- TO DO
Within the data below, copy each line where the string "Save" is found.
----
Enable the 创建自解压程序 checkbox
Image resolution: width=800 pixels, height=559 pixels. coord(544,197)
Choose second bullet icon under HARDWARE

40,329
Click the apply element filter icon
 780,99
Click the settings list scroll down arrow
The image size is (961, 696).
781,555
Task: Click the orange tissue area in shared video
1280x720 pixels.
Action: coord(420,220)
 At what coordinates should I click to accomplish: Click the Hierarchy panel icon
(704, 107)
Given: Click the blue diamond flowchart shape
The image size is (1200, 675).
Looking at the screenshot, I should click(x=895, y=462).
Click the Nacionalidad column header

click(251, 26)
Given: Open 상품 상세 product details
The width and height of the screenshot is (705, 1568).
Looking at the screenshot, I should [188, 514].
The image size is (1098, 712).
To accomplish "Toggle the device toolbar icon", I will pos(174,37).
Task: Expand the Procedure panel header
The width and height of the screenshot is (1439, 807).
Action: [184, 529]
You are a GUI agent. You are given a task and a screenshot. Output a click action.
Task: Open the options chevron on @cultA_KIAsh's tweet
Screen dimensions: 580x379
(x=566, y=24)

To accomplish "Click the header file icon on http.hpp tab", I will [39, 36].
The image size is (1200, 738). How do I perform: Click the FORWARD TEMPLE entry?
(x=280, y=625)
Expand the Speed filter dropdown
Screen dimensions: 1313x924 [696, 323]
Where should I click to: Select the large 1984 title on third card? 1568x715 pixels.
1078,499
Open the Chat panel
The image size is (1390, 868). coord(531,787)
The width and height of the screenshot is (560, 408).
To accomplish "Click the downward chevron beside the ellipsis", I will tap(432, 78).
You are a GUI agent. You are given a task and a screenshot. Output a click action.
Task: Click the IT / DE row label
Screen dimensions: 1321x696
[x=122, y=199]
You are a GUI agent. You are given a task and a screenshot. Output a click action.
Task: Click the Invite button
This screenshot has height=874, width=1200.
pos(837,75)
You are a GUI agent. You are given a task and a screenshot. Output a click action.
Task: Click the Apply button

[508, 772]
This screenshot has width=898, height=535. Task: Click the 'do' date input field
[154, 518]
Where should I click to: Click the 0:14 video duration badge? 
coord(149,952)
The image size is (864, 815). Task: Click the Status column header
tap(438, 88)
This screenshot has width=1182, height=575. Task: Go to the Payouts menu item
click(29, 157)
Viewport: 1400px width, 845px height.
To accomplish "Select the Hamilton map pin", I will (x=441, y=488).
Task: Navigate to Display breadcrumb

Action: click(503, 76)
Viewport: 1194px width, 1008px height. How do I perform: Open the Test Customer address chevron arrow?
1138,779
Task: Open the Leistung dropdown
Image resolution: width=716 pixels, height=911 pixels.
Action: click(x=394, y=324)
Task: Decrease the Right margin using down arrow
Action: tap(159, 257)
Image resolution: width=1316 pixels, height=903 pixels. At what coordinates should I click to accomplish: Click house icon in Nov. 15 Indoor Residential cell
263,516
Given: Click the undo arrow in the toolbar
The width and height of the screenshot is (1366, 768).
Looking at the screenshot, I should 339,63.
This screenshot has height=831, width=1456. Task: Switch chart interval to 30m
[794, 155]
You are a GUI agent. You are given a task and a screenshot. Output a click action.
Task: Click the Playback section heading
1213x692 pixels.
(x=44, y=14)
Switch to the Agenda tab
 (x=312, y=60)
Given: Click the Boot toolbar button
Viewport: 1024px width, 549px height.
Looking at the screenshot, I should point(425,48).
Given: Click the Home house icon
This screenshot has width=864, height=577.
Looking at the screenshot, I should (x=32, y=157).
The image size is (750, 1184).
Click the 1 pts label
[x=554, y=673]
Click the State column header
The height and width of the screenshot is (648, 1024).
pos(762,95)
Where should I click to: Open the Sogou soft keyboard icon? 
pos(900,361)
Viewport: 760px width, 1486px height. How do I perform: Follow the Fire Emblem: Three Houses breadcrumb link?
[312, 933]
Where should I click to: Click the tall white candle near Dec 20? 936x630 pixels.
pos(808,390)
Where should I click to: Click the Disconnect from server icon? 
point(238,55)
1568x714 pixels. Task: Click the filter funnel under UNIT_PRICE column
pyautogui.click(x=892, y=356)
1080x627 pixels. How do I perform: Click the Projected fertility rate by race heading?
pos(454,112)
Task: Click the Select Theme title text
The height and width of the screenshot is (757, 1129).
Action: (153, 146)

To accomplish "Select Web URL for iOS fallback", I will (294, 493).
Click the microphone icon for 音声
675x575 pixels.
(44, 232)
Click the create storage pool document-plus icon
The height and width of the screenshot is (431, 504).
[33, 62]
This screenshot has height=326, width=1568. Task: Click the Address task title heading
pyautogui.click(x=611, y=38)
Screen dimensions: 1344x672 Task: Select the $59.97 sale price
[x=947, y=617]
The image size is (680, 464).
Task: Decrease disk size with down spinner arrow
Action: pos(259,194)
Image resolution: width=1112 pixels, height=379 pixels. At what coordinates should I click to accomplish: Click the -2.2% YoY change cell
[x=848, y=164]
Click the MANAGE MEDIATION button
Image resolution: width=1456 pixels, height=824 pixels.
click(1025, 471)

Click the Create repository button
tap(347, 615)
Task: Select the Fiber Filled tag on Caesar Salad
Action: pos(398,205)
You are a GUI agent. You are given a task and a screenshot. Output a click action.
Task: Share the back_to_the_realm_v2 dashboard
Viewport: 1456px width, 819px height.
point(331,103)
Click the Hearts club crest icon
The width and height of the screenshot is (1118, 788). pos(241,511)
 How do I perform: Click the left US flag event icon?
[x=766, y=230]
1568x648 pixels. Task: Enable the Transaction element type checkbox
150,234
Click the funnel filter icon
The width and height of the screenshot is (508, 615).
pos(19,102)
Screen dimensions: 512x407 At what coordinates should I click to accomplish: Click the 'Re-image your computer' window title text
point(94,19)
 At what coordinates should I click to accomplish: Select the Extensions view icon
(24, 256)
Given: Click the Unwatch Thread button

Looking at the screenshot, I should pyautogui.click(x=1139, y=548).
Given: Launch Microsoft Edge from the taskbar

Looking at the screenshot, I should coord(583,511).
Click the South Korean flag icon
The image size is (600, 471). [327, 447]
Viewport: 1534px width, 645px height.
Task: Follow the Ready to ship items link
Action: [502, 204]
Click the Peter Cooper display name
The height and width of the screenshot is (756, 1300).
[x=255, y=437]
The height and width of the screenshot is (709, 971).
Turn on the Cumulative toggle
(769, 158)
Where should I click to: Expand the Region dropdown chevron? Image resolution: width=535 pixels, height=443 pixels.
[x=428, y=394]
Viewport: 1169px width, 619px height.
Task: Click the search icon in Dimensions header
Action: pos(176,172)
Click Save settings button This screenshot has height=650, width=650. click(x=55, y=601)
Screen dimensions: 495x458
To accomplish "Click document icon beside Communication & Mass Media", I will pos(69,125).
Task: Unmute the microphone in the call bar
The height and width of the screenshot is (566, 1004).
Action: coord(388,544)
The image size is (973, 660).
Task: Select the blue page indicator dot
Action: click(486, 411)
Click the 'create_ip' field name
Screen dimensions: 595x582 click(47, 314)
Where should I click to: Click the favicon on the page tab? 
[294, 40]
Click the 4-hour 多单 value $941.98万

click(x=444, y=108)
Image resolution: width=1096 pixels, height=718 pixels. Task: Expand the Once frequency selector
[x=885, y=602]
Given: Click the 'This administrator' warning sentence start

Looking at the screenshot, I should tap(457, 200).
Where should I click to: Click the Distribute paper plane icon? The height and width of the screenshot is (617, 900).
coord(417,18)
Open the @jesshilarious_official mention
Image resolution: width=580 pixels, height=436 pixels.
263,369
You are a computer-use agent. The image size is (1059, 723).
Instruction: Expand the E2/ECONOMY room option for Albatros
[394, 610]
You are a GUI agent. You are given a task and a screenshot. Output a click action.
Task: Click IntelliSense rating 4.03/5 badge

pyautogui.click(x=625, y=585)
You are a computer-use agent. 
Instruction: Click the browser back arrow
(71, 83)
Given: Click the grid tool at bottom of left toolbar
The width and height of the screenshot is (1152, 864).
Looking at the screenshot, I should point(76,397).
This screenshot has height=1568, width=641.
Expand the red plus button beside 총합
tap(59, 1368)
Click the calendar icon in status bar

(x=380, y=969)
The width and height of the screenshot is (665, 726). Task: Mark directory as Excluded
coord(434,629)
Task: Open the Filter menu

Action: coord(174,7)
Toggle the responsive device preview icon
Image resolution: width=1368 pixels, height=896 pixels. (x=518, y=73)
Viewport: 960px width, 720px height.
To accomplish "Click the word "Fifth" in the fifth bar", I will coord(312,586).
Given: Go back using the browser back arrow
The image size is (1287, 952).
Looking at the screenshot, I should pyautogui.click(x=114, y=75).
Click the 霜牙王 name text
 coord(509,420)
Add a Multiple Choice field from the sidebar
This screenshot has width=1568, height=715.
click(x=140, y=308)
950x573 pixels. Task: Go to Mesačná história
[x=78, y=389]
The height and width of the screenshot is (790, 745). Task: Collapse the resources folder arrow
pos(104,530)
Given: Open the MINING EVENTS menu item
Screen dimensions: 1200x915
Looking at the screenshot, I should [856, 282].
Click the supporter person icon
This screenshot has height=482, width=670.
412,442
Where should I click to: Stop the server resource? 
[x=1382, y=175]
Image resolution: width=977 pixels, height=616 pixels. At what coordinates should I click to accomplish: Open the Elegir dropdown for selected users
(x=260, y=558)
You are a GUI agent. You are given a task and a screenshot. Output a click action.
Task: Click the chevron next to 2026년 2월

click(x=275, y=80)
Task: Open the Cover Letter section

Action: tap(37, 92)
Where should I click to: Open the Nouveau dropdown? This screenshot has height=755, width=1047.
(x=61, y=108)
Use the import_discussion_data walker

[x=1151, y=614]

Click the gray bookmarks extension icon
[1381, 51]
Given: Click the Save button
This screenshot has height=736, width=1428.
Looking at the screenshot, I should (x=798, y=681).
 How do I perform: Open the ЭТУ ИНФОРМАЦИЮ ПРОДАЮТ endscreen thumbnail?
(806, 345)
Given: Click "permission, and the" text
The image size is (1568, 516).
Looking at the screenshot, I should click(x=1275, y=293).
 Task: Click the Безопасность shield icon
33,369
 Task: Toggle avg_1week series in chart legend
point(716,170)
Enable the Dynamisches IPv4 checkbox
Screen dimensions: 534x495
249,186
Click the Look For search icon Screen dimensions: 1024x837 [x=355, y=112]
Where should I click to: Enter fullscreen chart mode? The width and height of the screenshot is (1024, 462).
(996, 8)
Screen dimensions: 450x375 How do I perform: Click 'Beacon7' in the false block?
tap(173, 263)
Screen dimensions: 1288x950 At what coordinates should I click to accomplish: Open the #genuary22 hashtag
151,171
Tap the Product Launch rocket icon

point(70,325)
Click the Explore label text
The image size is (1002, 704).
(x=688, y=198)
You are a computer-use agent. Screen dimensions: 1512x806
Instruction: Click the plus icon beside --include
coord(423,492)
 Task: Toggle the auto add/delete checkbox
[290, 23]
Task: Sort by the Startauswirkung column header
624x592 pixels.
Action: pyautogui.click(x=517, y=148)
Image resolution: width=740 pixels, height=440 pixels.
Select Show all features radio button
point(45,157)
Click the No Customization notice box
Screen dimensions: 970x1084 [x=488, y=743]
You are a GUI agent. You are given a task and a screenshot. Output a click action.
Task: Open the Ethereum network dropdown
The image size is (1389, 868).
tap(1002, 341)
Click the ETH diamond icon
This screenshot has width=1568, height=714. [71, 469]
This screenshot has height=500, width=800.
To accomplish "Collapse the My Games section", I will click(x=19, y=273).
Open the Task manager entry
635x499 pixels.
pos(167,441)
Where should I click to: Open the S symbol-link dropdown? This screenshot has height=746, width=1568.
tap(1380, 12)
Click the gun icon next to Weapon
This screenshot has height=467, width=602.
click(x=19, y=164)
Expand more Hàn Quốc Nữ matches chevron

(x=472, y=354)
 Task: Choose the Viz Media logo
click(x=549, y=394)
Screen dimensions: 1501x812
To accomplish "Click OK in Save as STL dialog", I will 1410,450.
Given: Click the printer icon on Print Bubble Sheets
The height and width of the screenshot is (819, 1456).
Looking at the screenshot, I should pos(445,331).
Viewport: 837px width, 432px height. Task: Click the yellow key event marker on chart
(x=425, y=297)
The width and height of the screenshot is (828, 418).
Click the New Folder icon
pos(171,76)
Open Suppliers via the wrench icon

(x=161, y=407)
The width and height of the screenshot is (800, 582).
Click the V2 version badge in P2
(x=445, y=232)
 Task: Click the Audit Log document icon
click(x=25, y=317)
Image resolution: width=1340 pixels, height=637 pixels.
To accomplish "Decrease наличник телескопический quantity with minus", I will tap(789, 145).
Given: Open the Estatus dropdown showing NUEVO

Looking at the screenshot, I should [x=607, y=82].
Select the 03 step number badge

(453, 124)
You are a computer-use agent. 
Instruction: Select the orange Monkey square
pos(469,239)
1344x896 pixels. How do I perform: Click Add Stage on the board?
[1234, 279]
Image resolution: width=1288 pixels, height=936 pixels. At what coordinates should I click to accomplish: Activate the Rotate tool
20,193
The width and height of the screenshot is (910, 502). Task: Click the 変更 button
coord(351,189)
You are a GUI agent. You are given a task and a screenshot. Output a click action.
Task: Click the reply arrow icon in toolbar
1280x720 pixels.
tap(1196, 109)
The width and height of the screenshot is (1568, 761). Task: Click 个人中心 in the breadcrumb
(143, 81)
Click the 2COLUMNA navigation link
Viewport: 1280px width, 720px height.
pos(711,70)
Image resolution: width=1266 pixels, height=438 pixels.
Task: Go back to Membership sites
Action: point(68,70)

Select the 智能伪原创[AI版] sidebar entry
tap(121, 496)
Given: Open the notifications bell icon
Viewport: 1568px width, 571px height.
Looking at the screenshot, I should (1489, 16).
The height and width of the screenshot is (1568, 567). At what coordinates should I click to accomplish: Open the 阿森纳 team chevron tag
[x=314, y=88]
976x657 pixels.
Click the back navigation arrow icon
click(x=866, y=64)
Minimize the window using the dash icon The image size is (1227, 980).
----
- RESULT
Click Save settings button This screenshot has height=650, width=650. click(x=55, y=601)
Given: Click the Save button
To accomplish "Click OK in Save as STL dialog", I will 1410,450.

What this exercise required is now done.